What I see with the draft patch series is that the oldest XID just
isn't that old anymore, consistently -- we literally never fail to
advance relfrozenxid, in any autovacuum, for any table. And the value
that we end up with is consistently quite recent. This is something
that I see both with BenchmarkSQL, and pgbench. There is a kind of
virtuous circle, which prevents us from ever getting anywhere near
having any table age in the tens of millions of XIDs.

I guess that that makes avoiding useless vacuuming seem like less of a
priority. ISTM that it should be something that is squarely aimed at
keeping things stable in truly pathological cases.

> So I'm not certain of the way forward here. Just because we can't
> prevent almost-useless vacuuming is not a sufficient reason to
> continue allowing entirely-useless vacuuming that we can prevent. And
> it seems like we need a bunch of new bookkeeping to do any better than
> that, which seems like a lot of work.

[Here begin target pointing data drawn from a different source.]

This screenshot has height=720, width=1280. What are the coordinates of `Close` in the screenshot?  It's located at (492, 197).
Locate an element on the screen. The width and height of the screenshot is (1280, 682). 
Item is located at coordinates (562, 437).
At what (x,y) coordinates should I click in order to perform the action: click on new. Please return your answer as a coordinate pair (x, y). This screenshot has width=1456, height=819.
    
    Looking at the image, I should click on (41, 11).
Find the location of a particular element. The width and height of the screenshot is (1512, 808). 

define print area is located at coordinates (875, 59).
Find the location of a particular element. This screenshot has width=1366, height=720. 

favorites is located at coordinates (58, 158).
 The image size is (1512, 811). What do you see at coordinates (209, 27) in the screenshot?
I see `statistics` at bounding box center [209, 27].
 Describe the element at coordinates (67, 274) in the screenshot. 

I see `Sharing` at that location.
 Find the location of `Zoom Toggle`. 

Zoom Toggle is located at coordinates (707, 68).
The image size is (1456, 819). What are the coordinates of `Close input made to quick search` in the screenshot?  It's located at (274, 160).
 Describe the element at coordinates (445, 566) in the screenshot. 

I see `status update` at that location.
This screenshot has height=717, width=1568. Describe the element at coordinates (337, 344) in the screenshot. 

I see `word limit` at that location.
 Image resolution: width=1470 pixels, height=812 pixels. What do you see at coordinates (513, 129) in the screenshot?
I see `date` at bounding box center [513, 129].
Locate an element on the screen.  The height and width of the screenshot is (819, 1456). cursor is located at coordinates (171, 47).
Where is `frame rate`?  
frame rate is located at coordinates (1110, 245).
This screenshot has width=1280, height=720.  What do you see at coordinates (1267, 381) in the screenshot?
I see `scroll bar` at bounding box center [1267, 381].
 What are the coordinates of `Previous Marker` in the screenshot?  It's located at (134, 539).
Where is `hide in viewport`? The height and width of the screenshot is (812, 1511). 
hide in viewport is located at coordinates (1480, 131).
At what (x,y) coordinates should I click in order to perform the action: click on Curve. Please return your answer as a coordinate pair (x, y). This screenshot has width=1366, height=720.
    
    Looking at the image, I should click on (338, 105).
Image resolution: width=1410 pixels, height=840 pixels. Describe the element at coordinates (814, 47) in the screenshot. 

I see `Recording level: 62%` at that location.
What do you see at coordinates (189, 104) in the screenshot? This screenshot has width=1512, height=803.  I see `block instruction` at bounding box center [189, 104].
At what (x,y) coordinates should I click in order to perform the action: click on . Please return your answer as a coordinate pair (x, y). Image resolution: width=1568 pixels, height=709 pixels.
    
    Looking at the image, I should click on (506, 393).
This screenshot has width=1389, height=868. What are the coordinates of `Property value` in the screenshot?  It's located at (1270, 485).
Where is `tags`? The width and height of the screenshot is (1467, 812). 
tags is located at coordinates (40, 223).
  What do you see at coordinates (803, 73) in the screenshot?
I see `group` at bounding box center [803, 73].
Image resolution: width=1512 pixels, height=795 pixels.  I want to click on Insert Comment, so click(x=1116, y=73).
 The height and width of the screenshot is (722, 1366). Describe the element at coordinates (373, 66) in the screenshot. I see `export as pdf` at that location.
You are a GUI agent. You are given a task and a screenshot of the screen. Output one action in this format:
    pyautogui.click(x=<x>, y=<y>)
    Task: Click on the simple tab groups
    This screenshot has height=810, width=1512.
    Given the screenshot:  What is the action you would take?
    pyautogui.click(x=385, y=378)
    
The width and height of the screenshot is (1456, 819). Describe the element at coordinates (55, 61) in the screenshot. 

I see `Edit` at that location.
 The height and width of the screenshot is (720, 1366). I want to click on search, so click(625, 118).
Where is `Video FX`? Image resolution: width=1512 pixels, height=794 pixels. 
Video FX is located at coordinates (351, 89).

So maybe it's the most practical
> path forward for the time being, but it feels like more of a
> special-purpose kludge than a truly high-quality solution.

I'm sure that either one of us will be able to poke holes in any
definition of "useless" that is continuous (rather than discrete) --
which, on reflection, pretty much means any definition that is
concerned with bloat. I think that you're right about that: the
question there must be "why are we even launching these
bloat-orientated autovacuums that actually find no bloat?".